Written problem - Convert the lines, starting with the one containing "Viewport: 674px width, 471px height." and running through the end of the records with both ends included, into a Markdown table with the columns Row and Line, skipping any blank lines. Omit the pictures from the answer.

=== Data to process ===

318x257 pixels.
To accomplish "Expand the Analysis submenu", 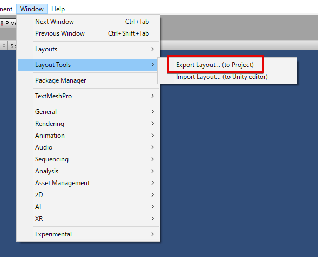I will (88, 171).
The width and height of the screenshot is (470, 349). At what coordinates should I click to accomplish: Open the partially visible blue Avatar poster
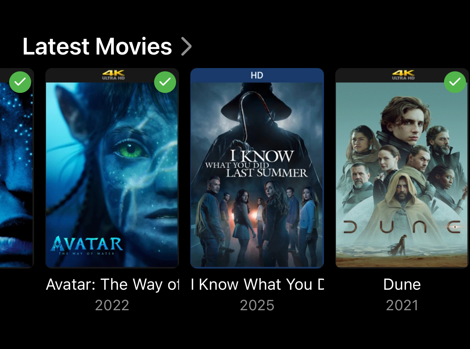[17, 168]
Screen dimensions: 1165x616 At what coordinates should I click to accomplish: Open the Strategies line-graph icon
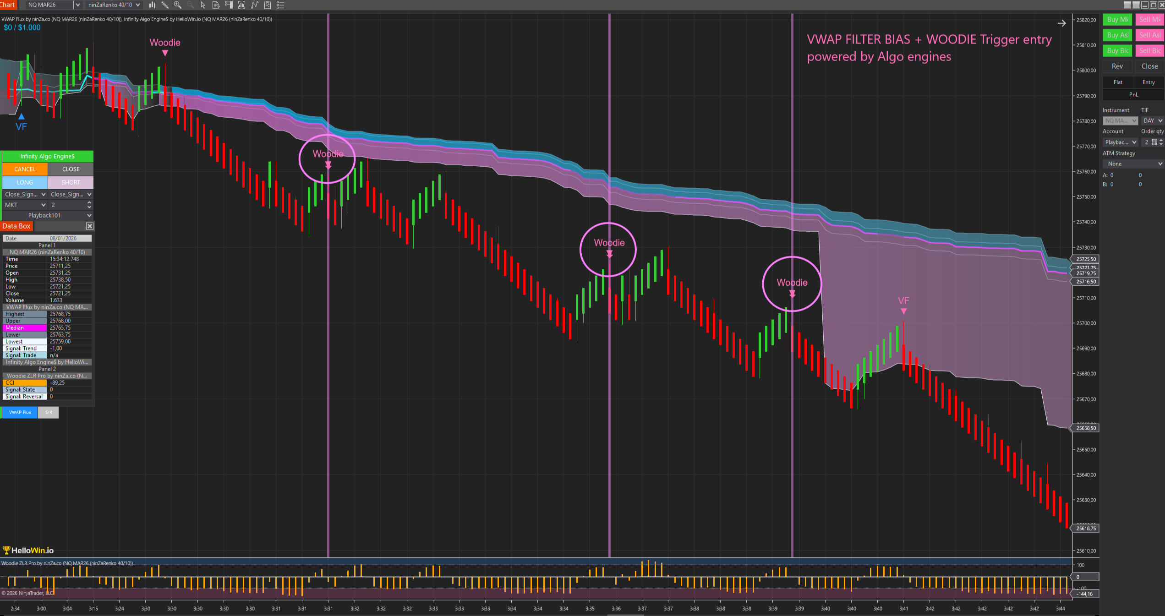tap(255, 5)
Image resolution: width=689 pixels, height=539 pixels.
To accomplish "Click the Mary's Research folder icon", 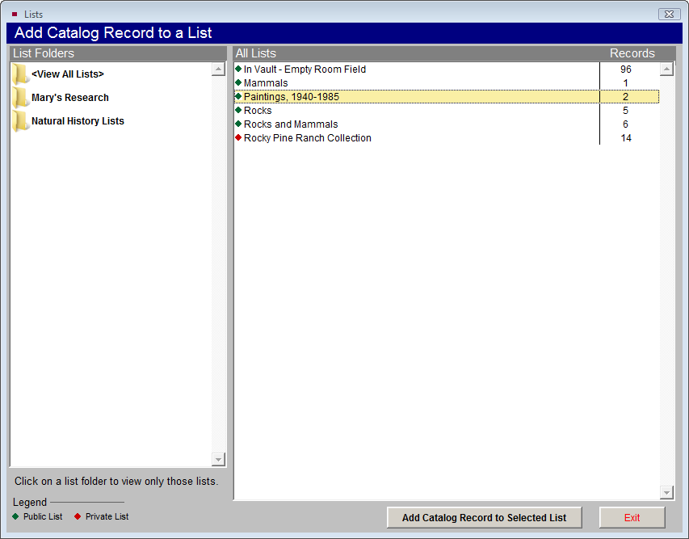I will [20, 98].
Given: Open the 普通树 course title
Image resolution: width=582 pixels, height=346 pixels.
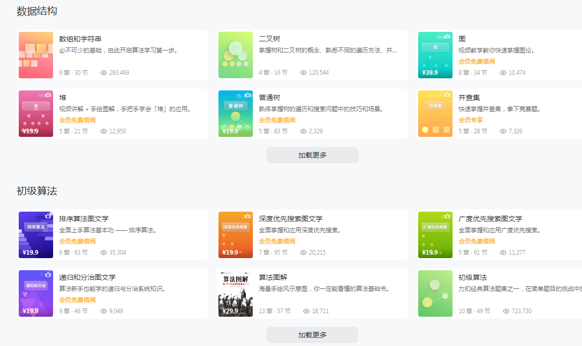Looking at the screenshot, I should pyautogui.click(x=269, y=97).
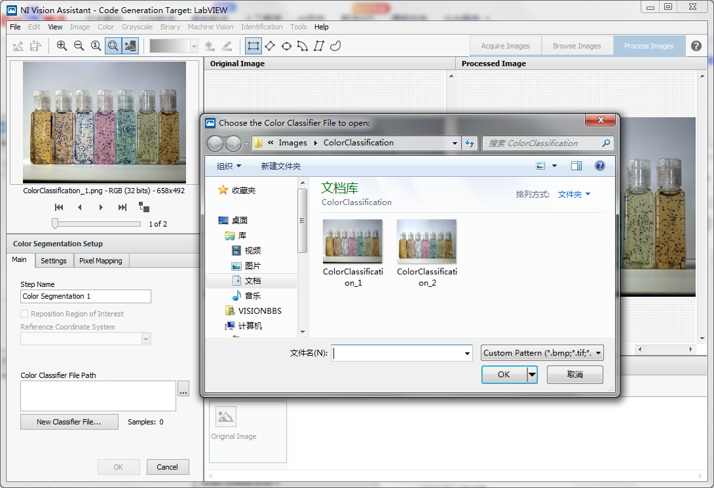Expand the 文件名 filename dropdown
The height and width of the screenshot is (488, 714).
point(467,354)
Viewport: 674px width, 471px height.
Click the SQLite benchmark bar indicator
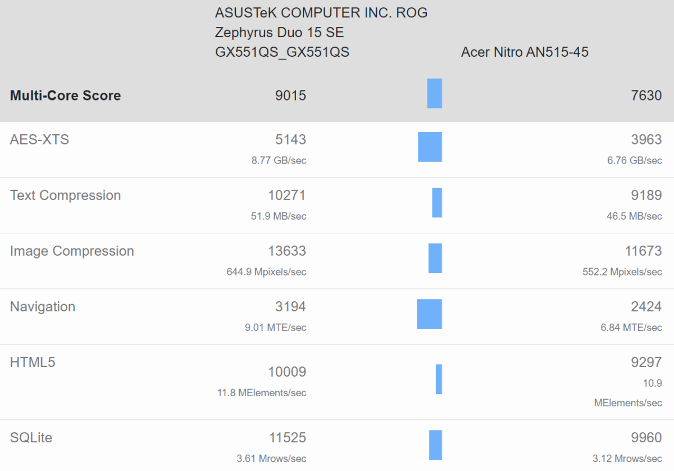(435, 443)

===

The result -
| Row | Line |
|---|---|
| 1 | Viewport: 674px width, 471px height. |
| 2 | Click the SQLite benchmark bar indicator |
| 3 | (435, 443) |